Your Guts Are on the Floor, Dude

Condemned Review

Condemned | Repulsive Reviews | Horror Movies

Each year that I take part in this whole film review pastime, I become more aware of what is going on with the horror genre, or so I think anyway. With that said, there are still quite a bit of releases that manage to fly right under my radar. Apparently, reading all of the greatest and most popular genre news sites/blogs still won’t keep you informed on 100% of the goings on, as I wasn’t really aware of Eli Morgan Gesner’s Condemned until the film was practically ready for its official home release.

Maya (Dylan Penn) has officially hit her breaking point, as her parent’s fighting seems to never cease. To get away from it all, she finally agrees to move in with her boyfriend, Dante (Ronen Rubinstein), but that’s before she realizes he lives in a rundown, abandoned and condemned building that’s occupied by a very diverse and interesting set of individuals. As the building’s waste and rot gathers in one giant cesspool of filth, the noxious fumes mix into a deadly virus that turns its inhabitants into crazed, bloodthirsty maniacs.

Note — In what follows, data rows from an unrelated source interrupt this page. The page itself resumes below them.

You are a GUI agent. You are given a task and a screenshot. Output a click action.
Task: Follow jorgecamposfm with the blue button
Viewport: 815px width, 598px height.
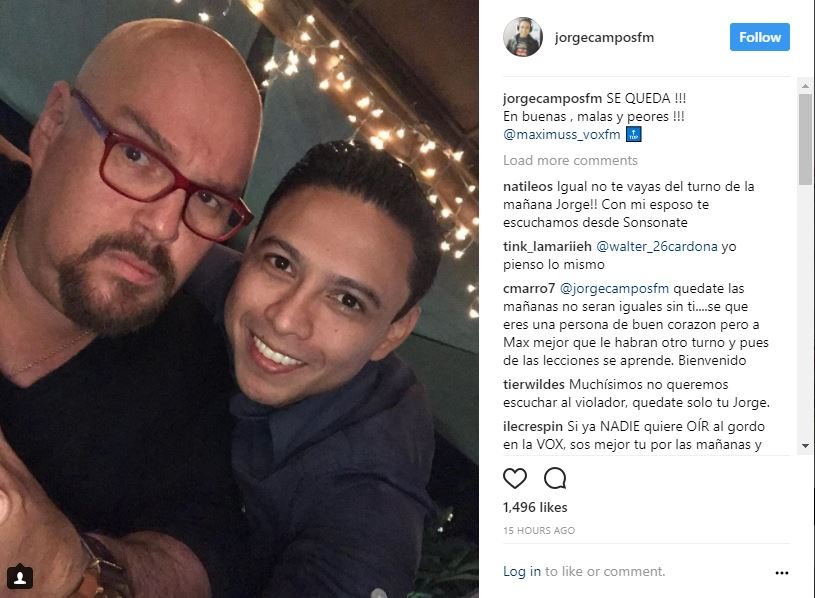click(x=759, y=37)
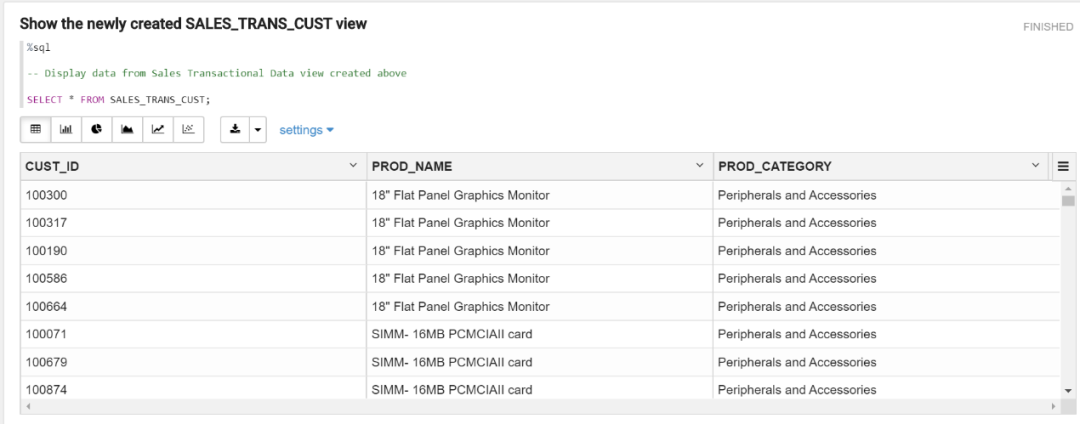Select the line chart visualization
Screen dimensions: 1080x424
[x=158, y=129]
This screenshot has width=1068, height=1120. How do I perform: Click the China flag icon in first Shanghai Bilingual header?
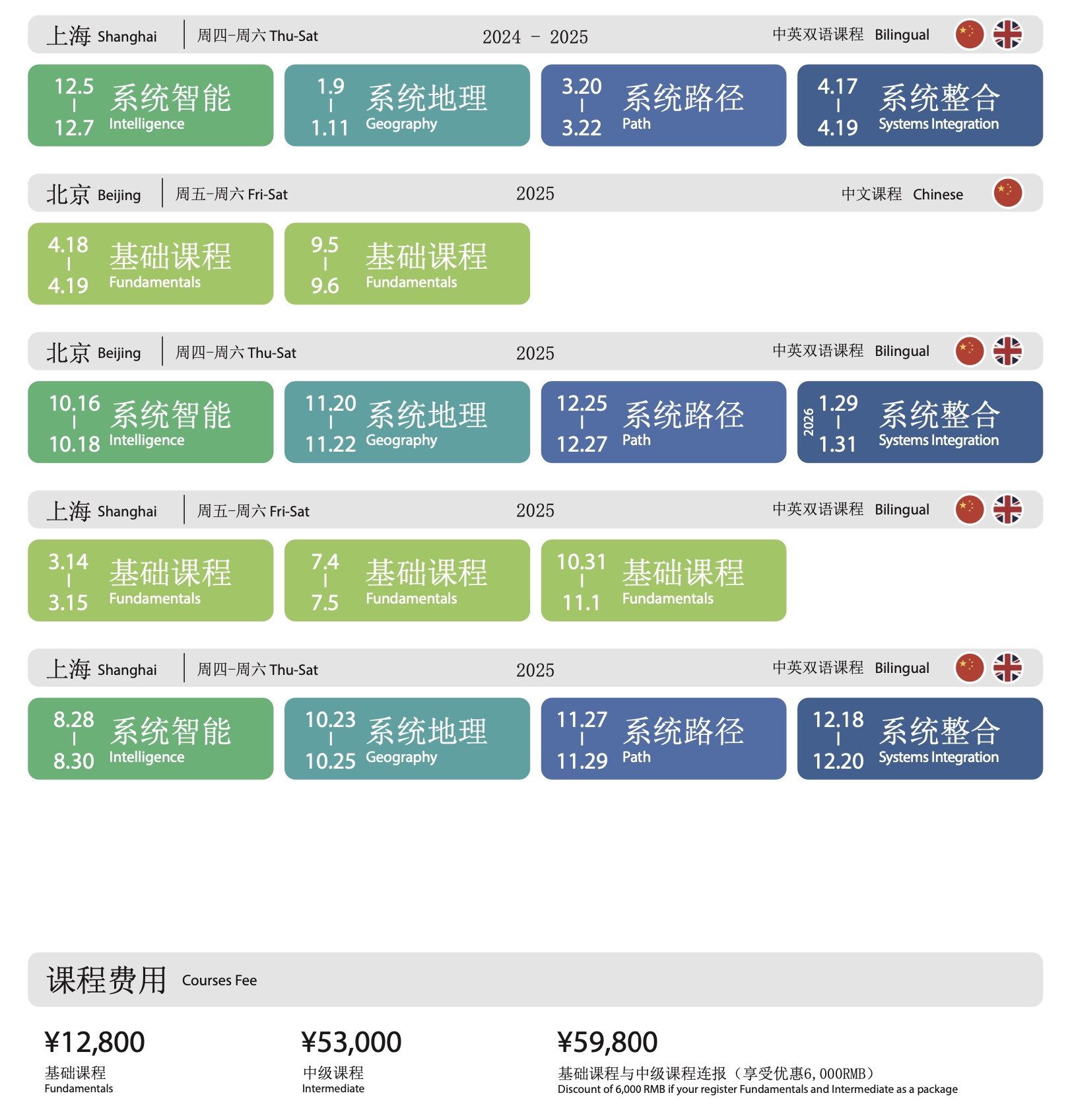[x=970, y=34]
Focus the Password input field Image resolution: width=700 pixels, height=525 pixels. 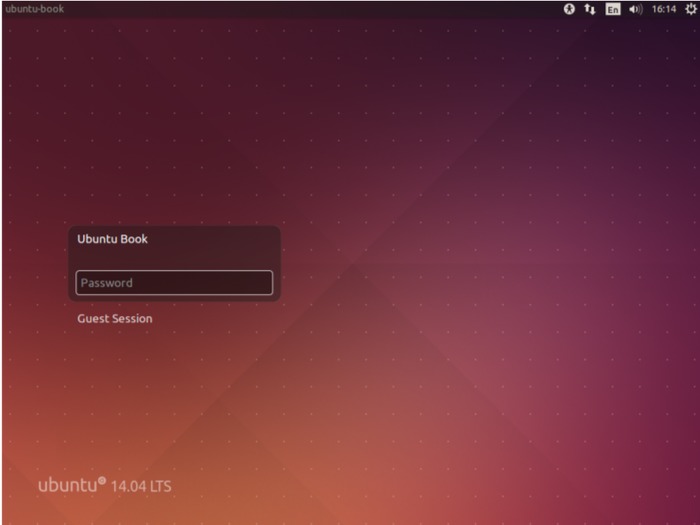[x=174, y=283]
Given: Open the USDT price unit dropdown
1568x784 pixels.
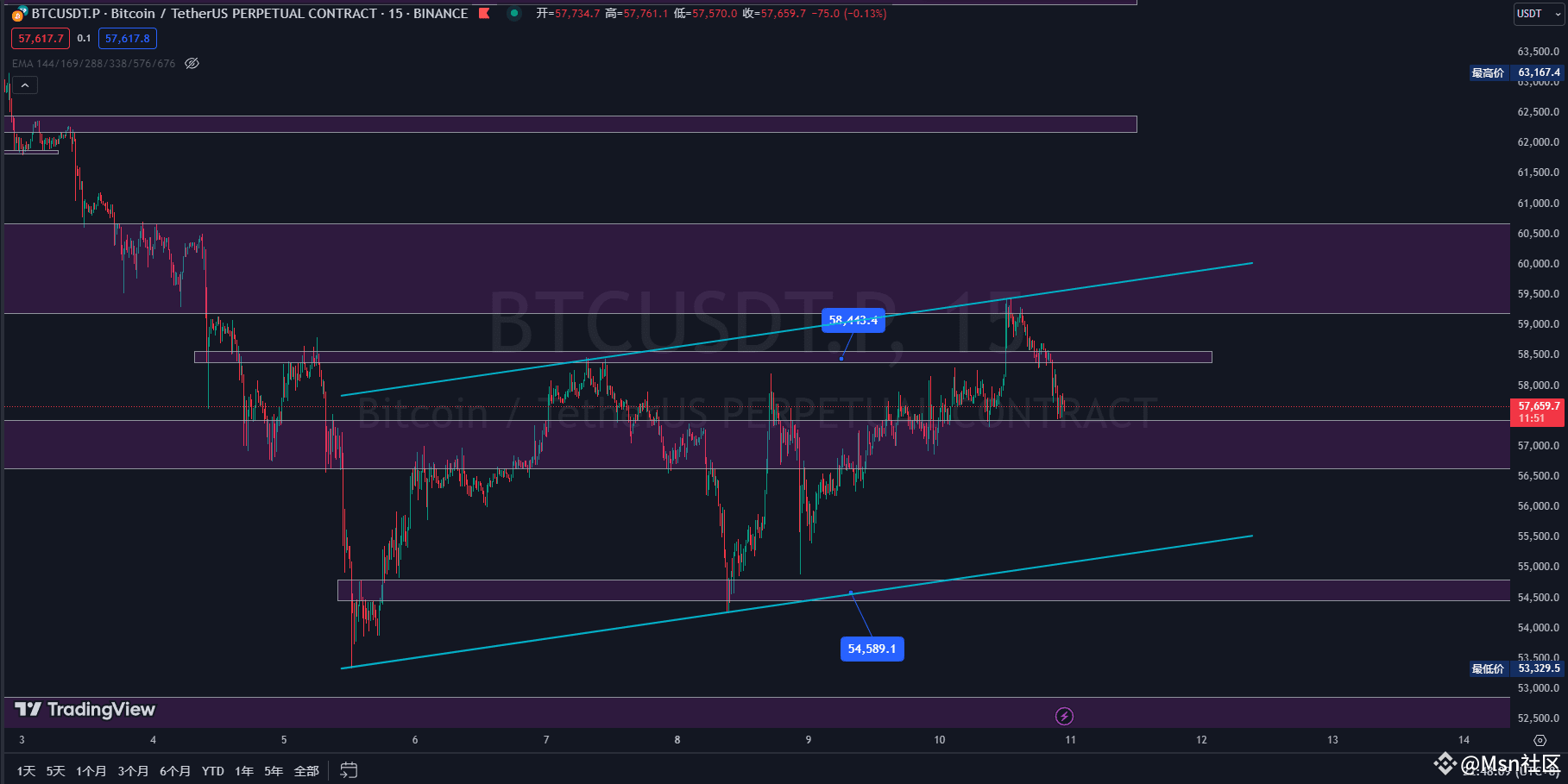Looking at the screenshot, I should click(1538, 15).
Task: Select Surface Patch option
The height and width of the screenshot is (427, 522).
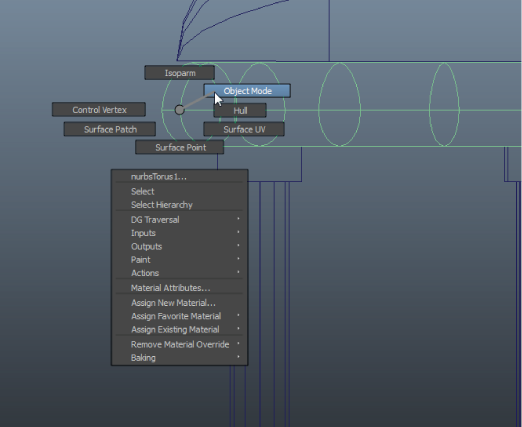Action: (x=110, y=129)
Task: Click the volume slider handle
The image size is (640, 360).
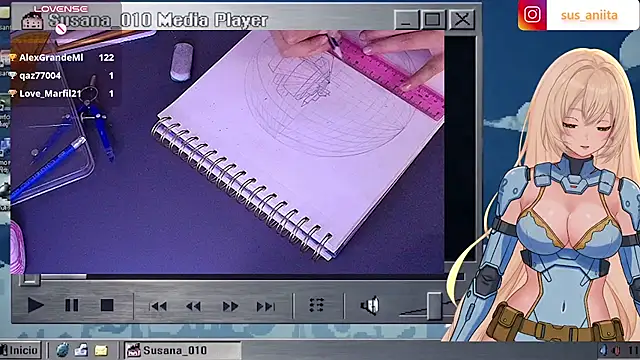Action: pyautogui.click(x=434, y=306)
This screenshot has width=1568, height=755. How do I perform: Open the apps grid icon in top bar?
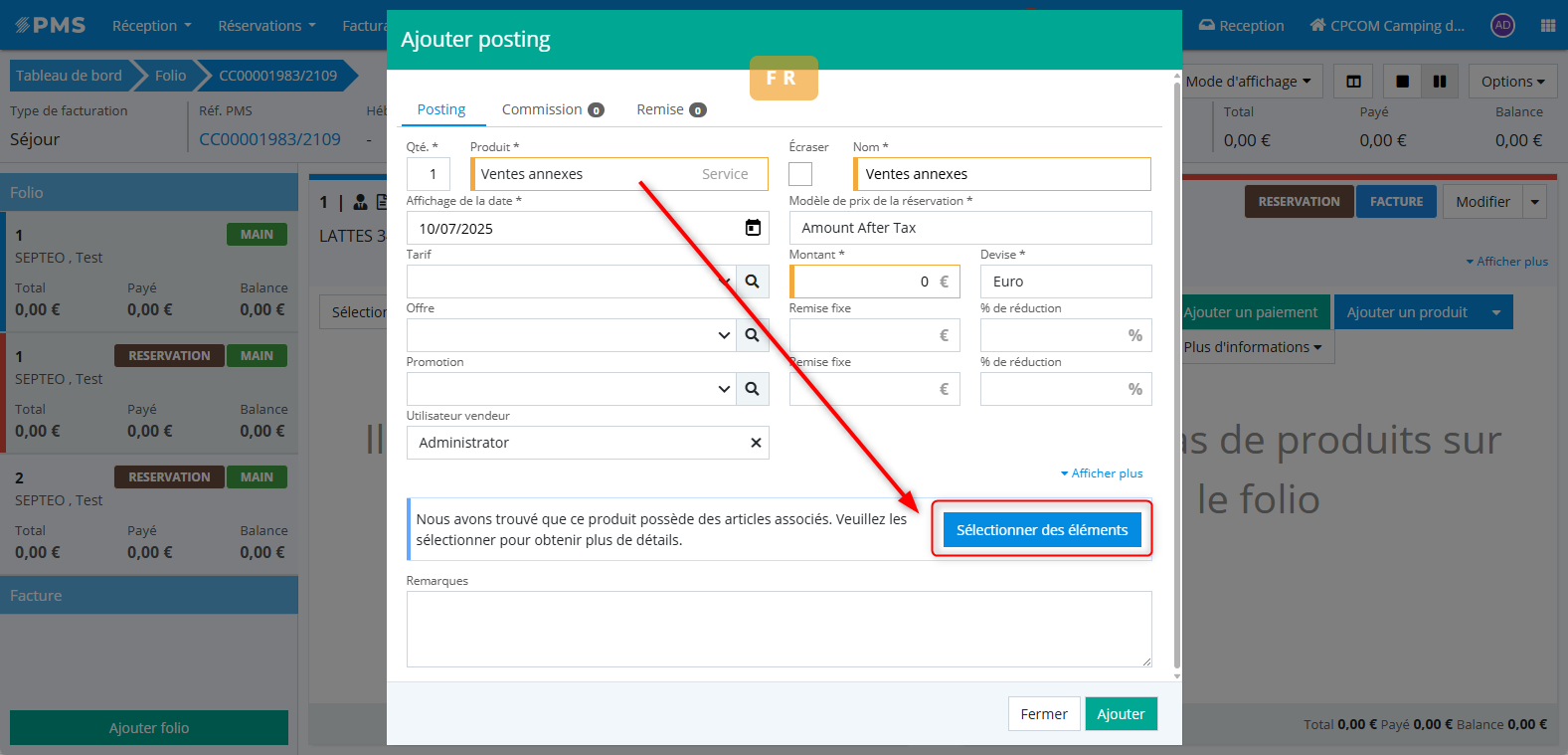[1547, 26]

Due to the fact that I had never even really heard of Condemned, I really had no idea what to expect or what the film was even about. I pressed play without reading the synopsis located on the back of the Blu-ray case, as to leave that mystery intact and to perhaps prevent the possibility of ruining any kind of surprise. While the film started off somewhat slow, it did manage to pick things up about the halfway mark of its 83 minute run-time.

Condemned, being a low-budget project, contains a bit of what you’d expect from a film of its nature, but while something like sub-par acting may have been [sporadically] present, writer and director, Eli Gesner, was still able to present a rather good-looking, original story with some pretty neat cinematography and impressive practical effects.

The cast consists of mostly unknown actors, at least by me, which happens to include Michel Gill (TV’s Mr. Robot, House of Cards), Dylan Penn, daughter of prolific actor, Sean Penn, and an appearance by increasingly popular genre actor, Nick Damici (Stake Land, Late Phases). Overall, the performances were great with a few exceptions, but again, that was to be expected. The drastic personalities of the characters introduced throughout Condemned, however, keep things fresh enough to distract from some of the indie film’s minor pitfalls. For a film as small as this one, it was actually pretty surprising to witness the amount of character development presented by Gesner, a true sign that the man knows very well what he is doing. His group of misfits — junkies, meth manufacturers, pimps, S&M-loving neo-nazis, etc — was very entertaining to watch.

Condemned turned out to be a worthwhile virus flick that proves that there is still originality and creativity out there amongst genre filmmakers. Not everything has to be a remake or rehashing of old ideas and plots, and new scripts and ways to present those scripts can still be created. Don’t count the horror genre out just yet!

Available now on VOD, DVD, and Blu-ray from RLJ Entertainment, gather some friends and check out Condemned. It isn’t my favorite film to come out of 2015, but it certainly worth the watch.

I give this one 3 Gene Simmons’ edition bass guitars out of 5.